### TASK BRIEF
Show each row below that contains the word "panel", copied in full. Case counts.

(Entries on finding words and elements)
════════════════════

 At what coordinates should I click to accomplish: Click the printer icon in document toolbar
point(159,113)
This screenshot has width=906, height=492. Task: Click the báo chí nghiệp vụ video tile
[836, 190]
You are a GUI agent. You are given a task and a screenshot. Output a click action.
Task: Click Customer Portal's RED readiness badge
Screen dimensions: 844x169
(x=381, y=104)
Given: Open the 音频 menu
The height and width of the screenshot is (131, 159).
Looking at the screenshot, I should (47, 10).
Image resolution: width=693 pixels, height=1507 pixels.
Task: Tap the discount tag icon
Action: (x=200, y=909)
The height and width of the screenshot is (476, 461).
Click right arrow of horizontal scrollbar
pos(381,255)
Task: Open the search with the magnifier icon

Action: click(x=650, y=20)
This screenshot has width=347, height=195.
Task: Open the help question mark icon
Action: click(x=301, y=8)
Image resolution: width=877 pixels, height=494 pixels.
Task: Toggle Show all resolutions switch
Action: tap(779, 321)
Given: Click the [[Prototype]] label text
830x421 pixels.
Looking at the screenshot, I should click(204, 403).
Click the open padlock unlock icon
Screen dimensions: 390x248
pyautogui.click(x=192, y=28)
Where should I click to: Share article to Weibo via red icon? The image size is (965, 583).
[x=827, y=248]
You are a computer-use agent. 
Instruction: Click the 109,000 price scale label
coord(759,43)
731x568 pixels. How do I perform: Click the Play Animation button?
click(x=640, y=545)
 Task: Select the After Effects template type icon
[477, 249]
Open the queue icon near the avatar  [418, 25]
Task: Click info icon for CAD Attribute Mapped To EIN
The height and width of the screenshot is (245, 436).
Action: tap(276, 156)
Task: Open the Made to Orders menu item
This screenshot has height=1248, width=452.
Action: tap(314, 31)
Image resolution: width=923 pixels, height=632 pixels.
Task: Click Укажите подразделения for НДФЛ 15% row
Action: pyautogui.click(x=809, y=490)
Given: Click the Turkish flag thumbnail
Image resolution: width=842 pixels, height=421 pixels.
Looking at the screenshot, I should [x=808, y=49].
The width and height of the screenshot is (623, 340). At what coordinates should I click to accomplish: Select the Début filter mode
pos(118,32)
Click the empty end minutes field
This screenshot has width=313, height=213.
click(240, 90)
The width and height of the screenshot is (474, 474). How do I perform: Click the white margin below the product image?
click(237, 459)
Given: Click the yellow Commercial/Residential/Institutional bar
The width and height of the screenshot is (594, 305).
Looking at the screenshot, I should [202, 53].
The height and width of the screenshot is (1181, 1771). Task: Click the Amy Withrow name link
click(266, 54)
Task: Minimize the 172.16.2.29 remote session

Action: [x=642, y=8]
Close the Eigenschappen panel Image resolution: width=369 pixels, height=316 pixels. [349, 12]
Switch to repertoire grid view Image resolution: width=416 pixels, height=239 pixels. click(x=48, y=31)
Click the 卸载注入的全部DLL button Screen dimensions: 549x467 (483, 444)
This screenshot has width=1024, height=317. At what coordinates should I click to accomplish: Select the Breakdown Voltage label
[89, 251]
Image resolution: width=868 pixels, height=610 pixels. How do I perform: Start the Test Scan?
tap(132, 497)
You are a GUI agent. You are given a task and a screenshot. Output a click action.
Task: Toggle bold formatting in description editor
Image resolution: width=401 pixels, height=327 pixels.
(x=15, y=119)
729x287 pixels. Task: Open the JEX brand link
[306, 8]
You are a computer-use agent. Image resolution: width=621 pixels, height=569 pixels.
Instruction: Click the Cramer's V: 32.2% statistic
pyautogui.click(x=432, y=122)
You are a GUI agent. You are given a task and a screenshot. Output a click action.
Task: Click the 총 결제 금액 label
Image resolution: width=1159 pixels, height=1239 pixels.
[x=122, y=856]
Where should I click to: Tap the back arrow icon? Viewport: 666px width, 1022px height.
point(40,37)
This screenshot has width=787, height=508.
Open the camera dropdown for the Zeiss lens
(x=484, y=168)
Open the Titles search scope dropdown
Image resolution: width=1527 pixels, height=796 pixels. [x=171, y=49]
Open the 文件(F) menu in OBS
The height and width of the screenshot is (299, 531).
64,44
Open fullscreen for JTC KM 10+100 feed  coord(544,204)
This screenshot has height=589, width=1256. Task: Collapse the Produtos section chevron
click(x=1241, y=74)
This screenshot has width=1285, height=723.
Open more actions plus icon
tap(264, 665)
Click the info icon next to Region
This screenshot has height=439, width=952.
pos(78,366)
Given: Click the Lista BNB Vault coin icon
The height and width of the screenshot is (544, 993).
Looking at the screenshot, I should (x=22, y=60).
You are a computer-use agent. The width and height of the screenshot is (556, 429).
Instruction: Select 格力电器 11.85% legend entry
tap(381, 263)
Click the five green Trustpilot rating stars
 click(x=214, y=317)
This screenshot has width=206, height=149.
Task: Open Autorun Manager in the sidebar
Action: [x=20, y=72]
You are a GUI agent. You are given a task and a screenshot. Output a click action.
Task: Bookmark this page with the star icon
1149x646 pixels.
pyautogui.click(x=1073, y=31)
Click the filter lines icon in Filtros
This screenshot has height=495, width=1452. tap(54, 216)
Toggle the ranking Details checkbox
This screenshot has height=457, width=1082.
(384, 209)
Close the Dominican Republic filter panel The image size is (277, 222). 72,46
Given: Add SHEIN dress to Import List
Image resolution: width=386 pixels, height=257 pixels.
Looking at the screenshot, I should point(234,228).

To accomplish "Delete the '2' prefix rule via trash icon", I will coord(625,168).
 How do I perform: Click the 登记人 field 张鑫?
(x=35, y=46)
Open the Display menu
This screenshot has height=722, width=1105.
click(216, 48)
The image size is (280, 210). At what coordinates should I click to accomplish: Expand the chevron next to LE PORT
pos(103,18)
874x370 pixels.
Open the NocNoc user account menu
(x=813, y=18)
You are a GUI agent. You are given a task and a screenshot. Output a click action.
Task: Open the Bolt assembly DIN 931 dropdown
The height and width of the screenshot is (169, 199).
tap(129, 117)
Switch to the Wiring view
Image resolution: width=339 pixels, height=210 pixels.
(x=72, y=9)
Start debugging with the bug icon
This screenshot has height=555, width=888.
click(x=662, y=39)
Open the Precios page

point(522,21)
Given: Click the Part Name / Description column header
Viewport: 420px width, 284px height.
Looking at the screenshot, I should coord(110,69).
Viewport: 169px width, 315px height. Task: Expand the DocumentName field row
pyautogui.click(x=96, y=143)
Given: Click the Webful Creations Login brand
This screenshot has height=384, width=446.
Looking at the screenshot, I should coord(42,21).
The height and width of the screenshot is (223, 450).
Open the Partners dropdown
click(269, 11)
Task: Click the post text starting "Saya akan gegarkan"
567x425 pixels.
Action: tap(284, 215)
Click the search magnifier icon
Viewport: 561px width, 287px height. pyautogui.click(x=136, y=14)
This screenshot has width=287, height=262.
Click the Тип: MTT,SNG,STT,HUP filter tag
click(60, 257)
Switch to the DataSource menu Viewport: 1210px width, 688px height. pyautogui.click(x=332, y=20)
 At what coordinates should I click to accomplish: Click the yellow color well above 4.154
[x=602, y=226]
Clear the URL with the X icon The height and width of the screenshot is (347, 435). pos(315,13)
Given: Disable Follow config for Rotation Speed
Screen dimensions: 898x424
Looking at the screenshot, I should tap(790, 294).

════════════════════

### RESPONSE TO THE TASK
Close the Eigenschappen panel Image resolution: width=369 pixels, height=316 pixels. [349, 12]
Close the Dominican Republic filter panel The image size is (277, 222). 72,46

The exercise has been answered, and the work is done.